(Stored items)

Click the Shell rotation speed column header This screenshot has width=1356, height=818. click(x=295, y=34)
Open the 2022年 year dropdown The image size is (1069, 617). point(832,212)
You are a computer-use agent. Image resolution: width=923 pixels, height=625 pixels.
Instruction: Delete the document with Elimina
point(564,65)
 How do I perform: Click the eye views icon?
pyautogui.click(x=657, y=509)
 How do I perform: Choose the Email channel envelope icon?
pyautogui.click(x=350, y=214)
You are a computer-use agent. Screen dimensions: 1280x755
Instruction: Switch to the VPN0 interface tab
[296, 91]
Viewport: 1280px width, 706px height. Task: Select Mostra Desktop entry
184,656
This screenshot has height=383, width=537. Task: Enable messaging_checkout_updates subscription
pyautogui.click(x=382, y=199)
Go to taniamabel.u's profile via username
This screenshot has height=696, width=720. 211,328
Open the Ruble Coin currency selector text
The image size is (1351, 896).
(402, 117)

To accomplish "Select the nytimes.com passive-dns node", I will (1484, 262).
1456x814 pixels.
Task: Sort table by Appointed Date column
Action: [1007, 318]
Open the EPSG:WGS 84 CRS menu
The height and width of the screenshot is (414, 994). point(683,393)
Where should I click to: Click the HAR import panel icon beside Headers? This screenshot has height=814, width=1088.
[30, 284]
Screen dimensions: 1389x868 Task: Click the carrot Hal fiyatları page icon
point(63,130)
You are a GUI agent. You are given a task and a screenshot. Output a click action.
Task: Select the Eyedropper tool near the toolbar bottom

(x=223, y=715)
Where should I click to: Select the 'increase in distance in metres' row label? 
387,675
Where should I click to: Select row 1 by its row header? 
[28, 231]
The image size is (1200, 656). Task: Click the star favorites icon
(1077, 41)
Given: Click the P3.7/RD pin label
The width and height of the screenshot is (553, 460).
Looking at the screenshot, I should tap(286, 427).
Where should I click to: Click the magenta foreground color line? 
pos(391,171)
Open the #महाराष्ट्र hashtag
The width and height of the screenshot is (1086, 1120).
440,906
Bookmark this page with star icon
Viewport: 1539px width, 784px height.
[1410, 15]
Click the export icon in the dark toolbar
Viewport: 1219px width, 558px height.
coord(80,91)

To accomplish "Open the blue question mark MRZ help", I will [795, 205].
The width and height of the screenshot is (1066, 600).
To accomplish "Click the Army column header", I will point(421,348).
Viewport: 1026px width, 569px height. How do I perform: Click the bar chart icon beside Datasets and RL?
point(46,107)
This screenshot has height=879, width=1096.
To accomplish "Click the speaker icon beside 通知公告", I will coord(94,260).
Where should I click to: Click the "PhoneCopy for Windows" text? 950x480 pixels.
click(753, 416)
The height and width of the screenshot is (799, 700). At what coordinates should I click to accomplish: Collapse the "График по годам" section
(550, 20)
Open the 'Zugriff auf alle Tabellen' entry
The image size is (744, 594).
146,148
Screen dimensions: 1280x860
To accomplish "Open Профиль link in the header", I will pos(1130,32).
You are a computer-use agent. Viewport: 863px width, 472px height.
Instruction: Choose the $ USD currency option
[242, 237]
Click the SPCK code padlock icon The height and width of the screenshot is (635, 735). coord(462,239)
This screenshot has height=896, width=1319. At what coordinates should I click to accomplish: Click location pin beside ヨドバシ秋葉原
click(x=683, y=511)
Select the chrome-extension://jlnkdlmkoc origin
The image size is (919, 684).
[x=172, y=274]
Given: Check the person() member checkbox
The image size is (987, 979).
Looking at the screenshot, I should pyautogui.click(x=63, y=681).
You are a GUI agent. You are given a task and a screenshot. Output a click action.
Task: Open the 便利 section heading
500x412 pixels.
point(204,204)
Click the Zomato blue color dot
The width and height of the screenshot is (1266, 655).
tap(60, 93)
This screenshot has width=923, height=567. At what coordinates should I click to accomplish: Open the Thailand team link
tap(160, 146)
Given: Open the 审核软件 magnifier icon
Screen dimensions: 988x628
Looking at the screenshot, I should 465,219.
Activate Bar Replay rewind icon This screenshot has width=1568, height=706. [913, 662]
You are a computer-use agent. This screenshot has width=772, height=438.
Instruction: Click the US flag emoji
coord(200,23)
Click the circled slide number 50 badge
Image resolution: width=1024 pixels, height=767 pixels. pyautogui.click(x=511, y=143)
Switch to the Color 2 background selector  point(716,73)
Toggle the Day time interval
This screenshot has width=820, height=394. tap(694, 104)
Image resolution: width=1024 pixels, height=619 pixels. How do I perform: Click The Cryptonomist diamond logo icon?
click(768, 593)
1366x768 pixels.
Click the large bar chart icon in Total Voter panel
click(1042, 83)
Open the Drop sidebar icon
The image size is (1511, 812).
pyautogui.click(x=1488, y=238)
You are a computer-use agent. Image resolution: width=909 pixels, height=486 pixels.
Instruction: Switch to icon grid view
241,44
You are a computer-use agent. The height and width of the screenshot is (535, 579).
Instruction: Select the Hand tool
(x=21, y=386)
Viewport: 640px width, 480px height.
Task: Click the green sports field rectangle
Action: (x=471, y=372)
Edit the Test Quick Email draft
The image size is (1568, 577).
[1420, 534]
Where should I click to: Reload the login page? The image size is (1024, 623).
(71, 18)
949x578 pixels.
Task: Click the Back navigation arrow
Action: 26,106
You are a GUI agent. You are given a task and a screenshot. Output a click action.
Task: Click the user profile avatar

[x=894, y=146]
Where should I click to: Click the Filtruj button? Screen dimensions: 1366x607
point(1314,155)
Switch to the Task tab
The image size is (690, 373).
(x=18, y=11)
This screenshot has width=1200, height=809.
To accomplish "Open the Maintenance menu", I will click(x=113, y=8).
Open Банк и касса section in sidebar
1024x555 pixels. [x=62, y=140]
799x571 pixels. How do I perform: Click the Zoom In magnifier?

# [The problem]
Beginning at the first line of the data above, retype each line until you reach the line containing "You are a computer-use agent. Image resolution: width=923", and include that one too. Add nothing else.

# [Answer to this task]
Click the Shell rotation speed column header This screenshot has width=1356, height=818. click(x=295, y=34)
Open the 2022年 year dropdown The image size is (1069, 617). point(832,212)
You are a computer-use agent. Image resolution: width=923 pixels, height=625 pixels.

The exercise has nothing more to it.